The VGGish model is aimed at generic sound recognition, thus not specialized for speech or phoneme sequences. Like the KWS model, it uses a log-amplitude mel-frequency spectrogram as input, although with greater frequency resolution (64 not 32 bands).  The VGGish model is inspired by work in image recognition, and uses a larger number (e.g. 4) of narrower (e.g. 3x3) convolutional layers.  Unlike the KWS model, it has not been particularly optimized for computational efficiency, although this would be a natural thing to investigate.

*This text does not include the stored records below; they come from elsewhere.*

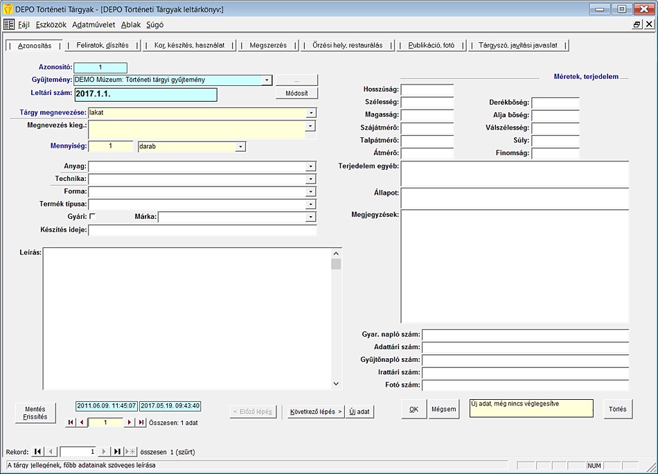Click into the Hosszúság input field
Image resolution: width=658 pixels, height=474 pixels.
[x=427, y=89]
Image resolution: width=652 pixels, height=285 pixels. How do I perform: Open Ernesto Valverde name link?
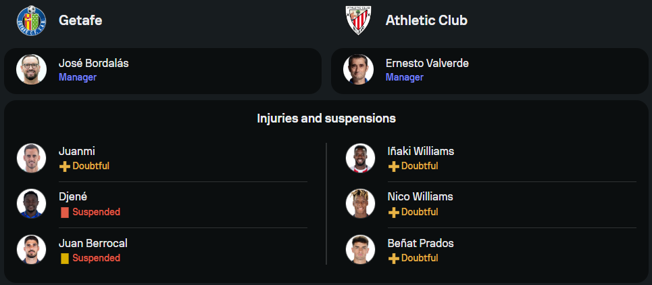[427, 63]
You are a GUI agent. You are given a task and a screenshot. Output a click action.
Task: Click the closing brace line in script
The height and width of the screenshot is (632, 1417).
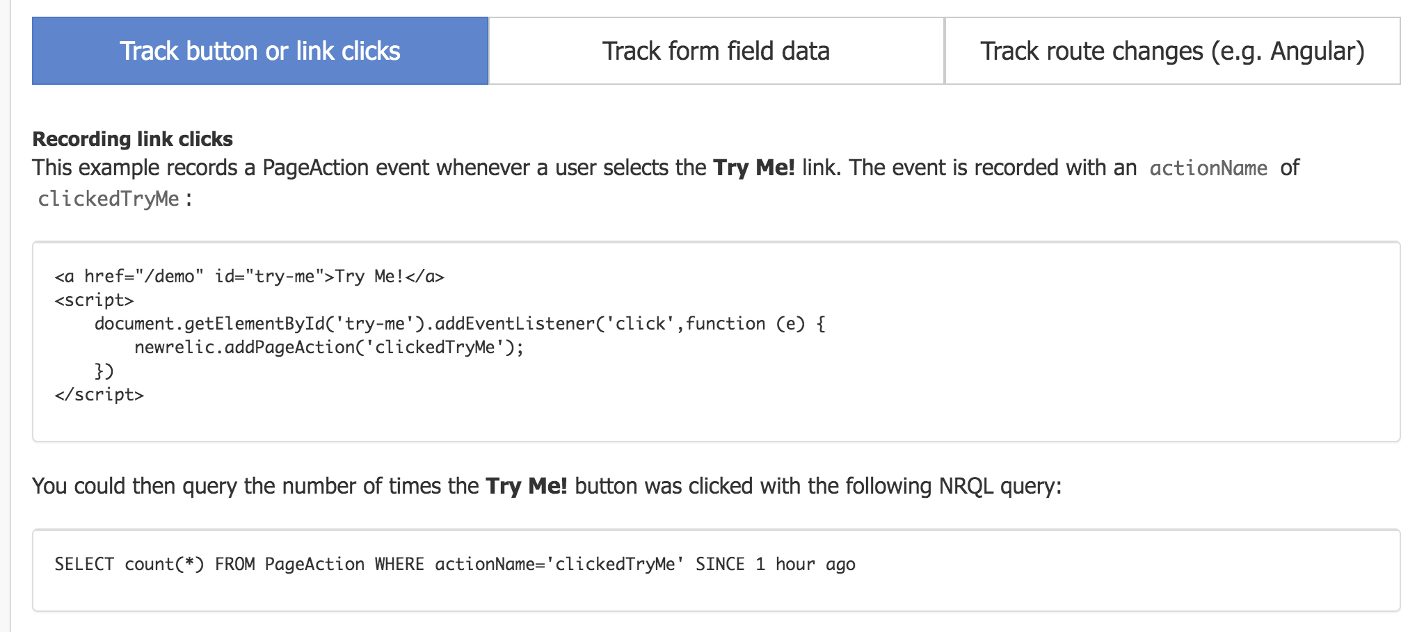click(104, 371)
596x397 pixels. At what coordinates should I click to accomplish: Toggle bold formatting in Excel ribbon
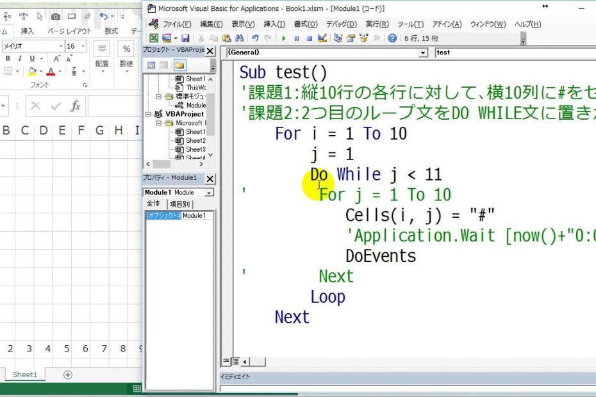tap(8, 59)
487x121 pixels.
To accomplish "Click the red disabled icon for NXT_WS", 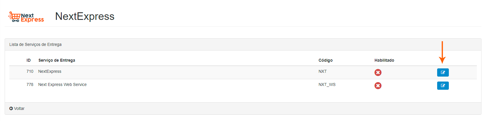I will (378, 86).
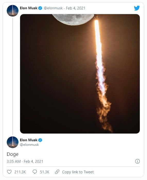Image resolution: width=147 pixels, height=180 pixels.
Task: Open replies via speech bubble icon
Action: (x=35, y=172)
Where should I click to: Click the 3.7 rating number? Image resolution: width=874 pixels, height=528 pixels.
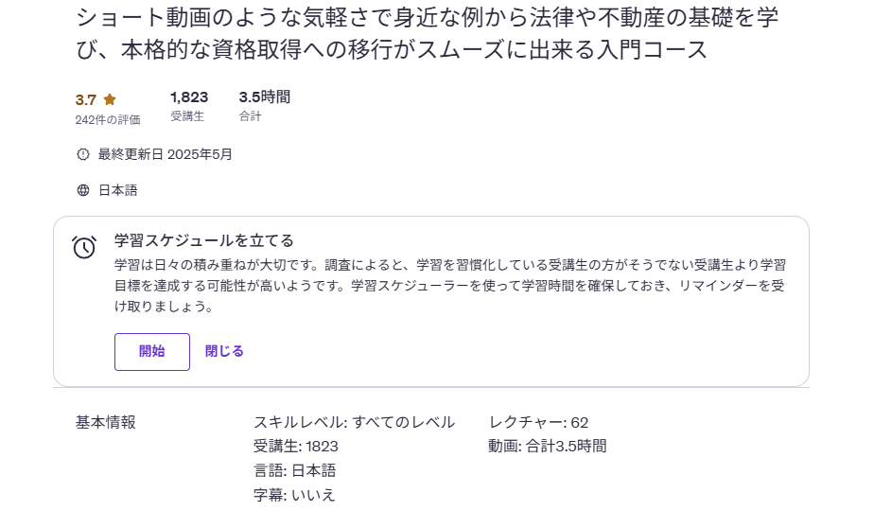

On the face of it, the general sound classification task sounds like a better match for your application, although it would probably make sense to try a range of architectures.

  DAn.


On Mon, Oct 2, 2017 at 9:48 AM, Nikolay Starikov <nicho...@gmail.com> wrote:
Dear colleagues,

First of all thank you very much for your research in audio/sound recognition!

Could you clarify for me the following question. I see in Tensorflow github 2 streams for sound recognition:

1. A simple one approach using speech commands dataset and based on CNN for Small-footprint Keyword Spotting paper. (spectrogram is used).

2. More complex approach using VGGish CNN model. Log mel spectrogram is used (without mmfc I guess).

I'd like to train and test my own dataset in order to recongize car makes by their engine/motor sounds.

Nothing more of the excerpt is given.